Giving people the freedom to make smart choices
Posted May 22, 2013
I was struck by the appearance of two op-eds in the New York Times on the same day. One, by Ma Jian, decried the one-child rule in China and the way it is enforced. The other, by Thomas Friedman, talked about the large number of children being born in Yemen and the way in which this handicaps development.
Clearly, both writers have a point. The conjunction between these two essays, however, points to the problem we have in talking about population growth. Population is the elephant in the room for environmentalists. On the one hand, population is still growing at an alarming rate, and I don’t know anyone who looks forward to living in a world whose population has grown to 9 or 10 billion – a world we’re very likely to see in my lifetime. On the other hand, many people are uncomfortable with the idea of limiting the number of children someone can have, with its associations to eugenics and forced abortions.

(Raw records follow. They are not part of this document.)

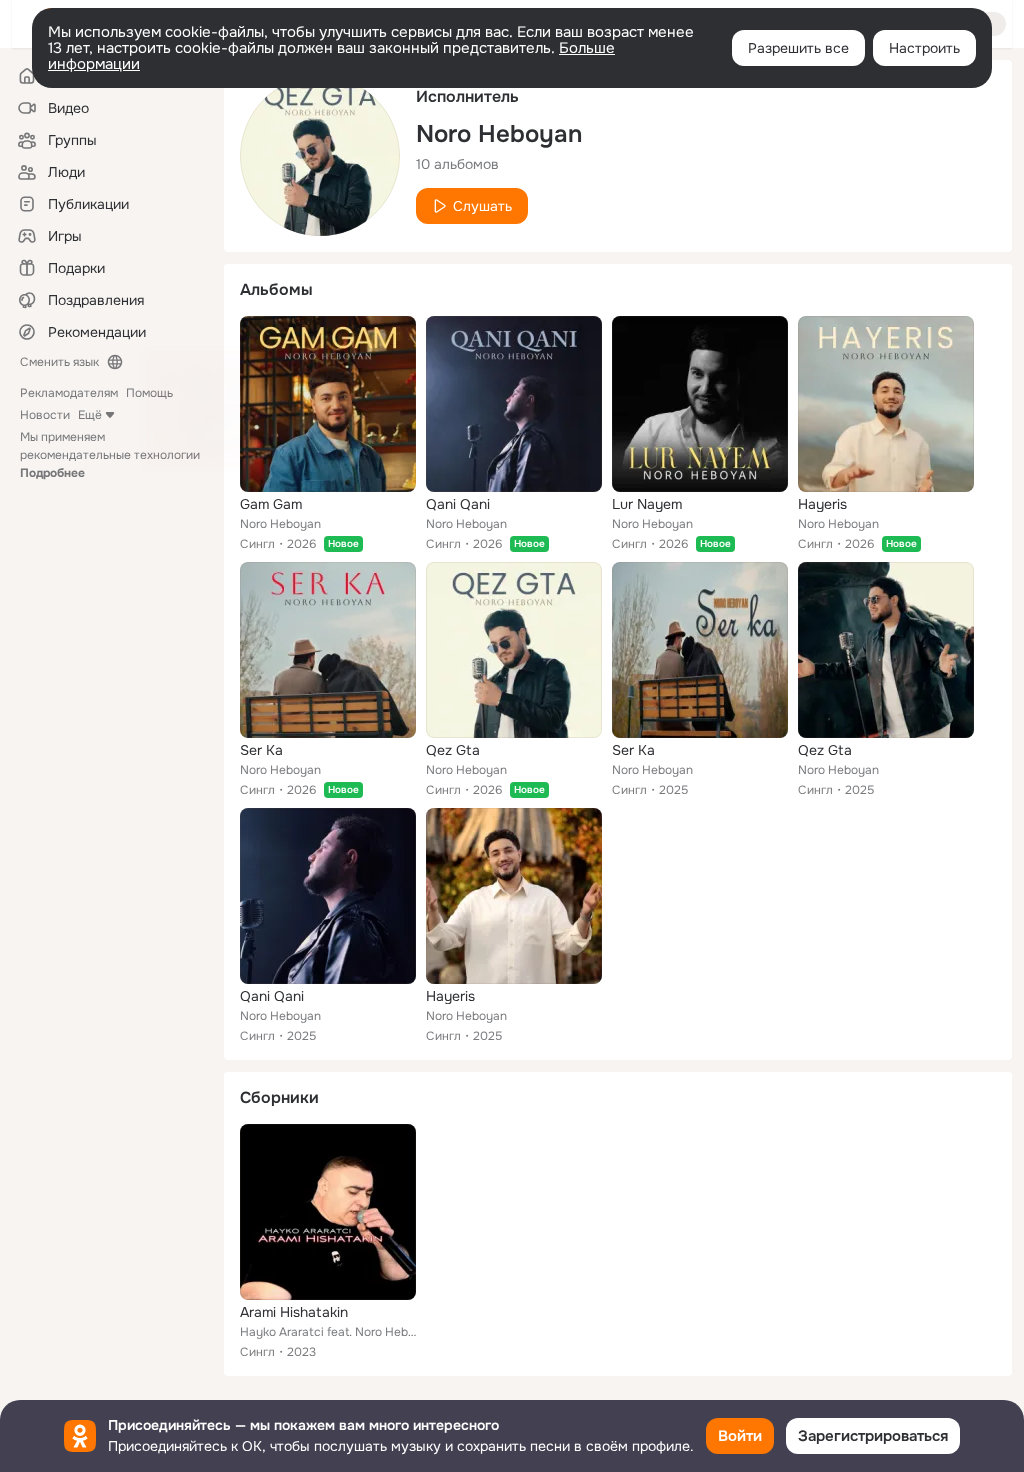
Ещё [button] (90, 415)
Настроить (924, 48)
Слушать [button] (482, 206)
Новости (45, 415)
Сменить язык (59, 362)
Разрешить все (798, 48)
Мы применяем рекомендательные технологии (110, 455)
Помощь (149, 393)
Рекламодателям (69, 393)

This is where the idea of choice architecture becomes useful. Choice architecture is a term popularized by Richard Thaler and Cass Sunstein
to describe the way in which people’s choices may be influenced by the social and physical context in which they are made. Given that the context has an influence anyway, why not try to construct a context that influences people in a desirable way? We think of the desire for children as innate and unchangeable, but changing rates of population growth demonstrate that this "basic" instinct is highly malleable. Examples of contextual influences include societal attitudes about childlessness and tax incentives that encourage fewer, or more, children. Women tend to have fewer children when they have more educational and occupational opportunities – so providing these would be an important part of the architecture.Of course, all of this only works if people have the choice NOT to have children, meaning there is good access to contraception.
Thinking about how to frame choices has the potential to be useful in a wide range of circumstances. But it’s particularly important here, where so many are afraid to suggest limiting the number of children, and yet the consequences of an unlimited number are so profound.